Science to mend the mind

Aug. 5, 2019
Amanda Alvarez


Akiko Hayashi-Takagi


Growing up in Japan’s Gunma prefecture, Akiko Hayashi-Takagi dreamed of becoming a doctor. As a medical student and, eventually, physician, she was especially fascinated by psychiatry—until she was faced with a patient’s suicide. “We try to do the right thing for patients, but there are no truly effective treatments. We don’t really know the principles of how the brain works, let alone the pathophysiology of psychiatric disorders. I became disappointed by how little we can do in psychiatry and how primitive it seems, compared with physics or math,” says Hayashi-Takagi.
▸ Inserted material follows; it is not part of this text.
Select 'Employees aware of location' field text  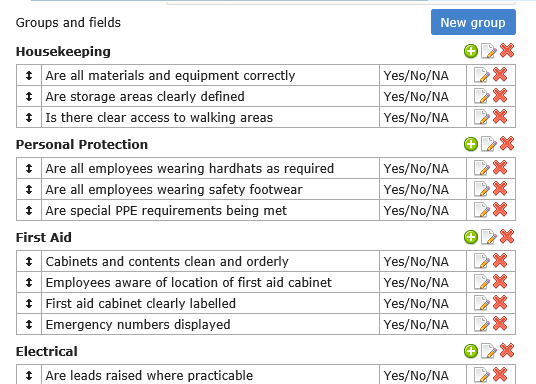pos(188,282)
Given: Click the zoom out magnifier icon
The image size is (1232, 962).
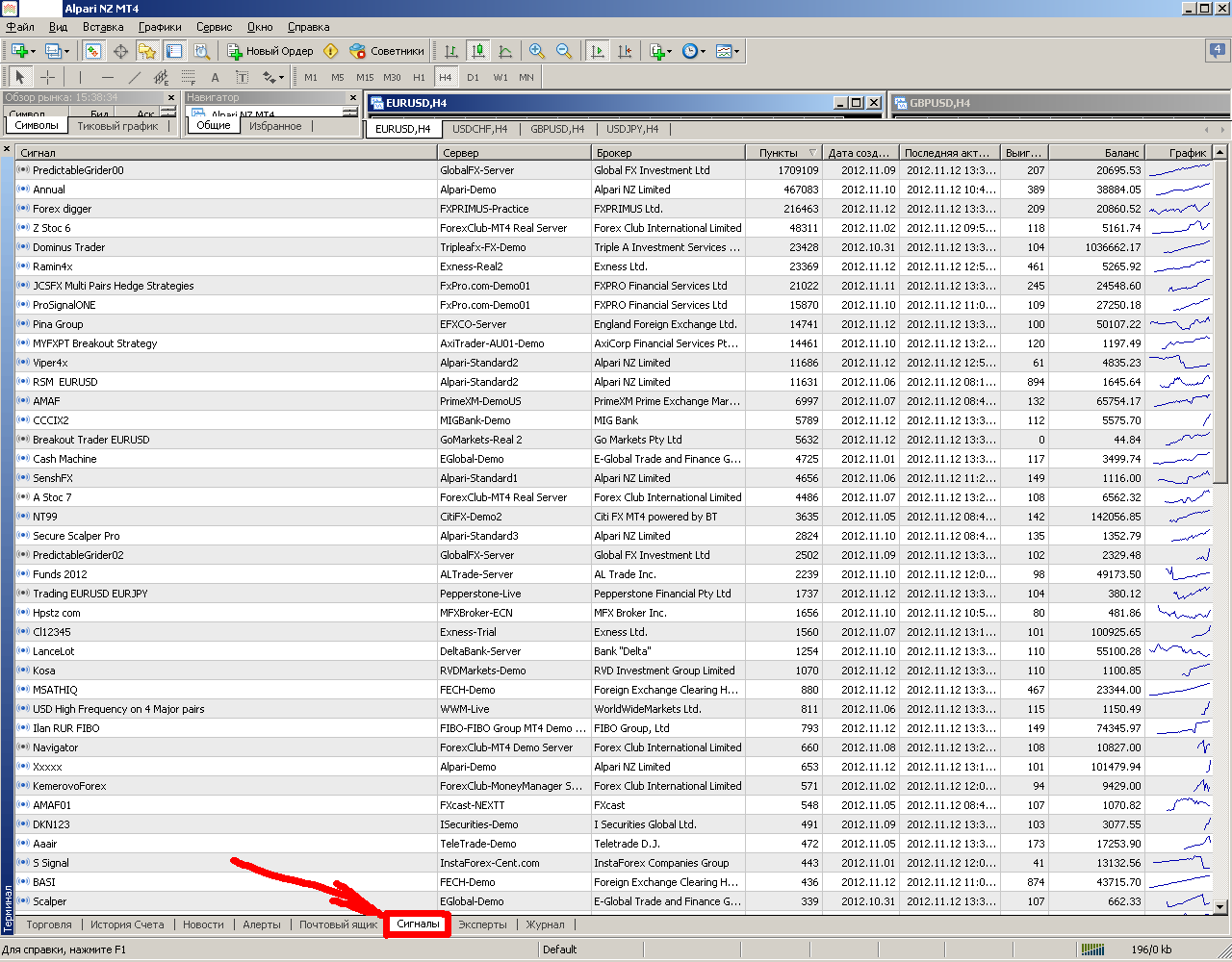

She quit her work as a doctor and returned to graduate school. “Such tragedies should not continue and I needed to get to the root of why this is happening. Why do people get mentally ill, and how can we mend them? To me, this depends on rational drug discovery.” Her research trajectory first led to molecular biology and then to the brain science of memory, zeroing in on the synapse as the underlying ‘root’ for many psychiatric disorders. 


Memory is an area of neuroscience research that is comparatively well-understood, says Hayashi-Takagi, and the synapse—the place where neurons touch and communicate—is thought to be the site where remembering and forgetting actually occurs. In 2015, Hayashi-Takagi and colleagues showed that this was indeed the case: synapses are needed for memory. They developed a way to label the synapses that changed through learning, then ‘erased’ those memories with a blast of blue light. The use of light to manipulate genetically tagged neurons, called optogenetics, is a common method in neuroscience.


With the ability to control and study synapses in hand, Hayashi-Takagi circled back to her original motivation, identifying the sources of psychiatric conditions. “In schizophrenia, depression and dementia, we know the synapse is one of the causes,” she explains. Spines, tiny bumps on the synapses, change dramatically in size and number in mice that are missing a gene linked to schizophrenia, according to Hayashi-Takagi’s research. 


Mental health problems are increasing, observes Hayashi-Takagi, but “we need the exact reasons. We can’t treat without a diagnosis. We need better signs or biomarkers at an earlier stage for prognosis and intervention.” To this end, she has convened a research project on the ‘multi-scale brain’. “Scientists only study one level, like a molecule, a cell or a behavior, but there are huge differences between them. We need to study those layers simultaneously and how they are connected to completely understand psychiatric disorders.” The multi-year project includes scientists from across Japan who will be looking at everything from human brain scans to mini-brain organoids in the lab and computer models of molecules. Though she is no longer a practicing physician, Hayashi-Takagi remains emphatically committed to clinical outcomes: “My goal is to get treatments.”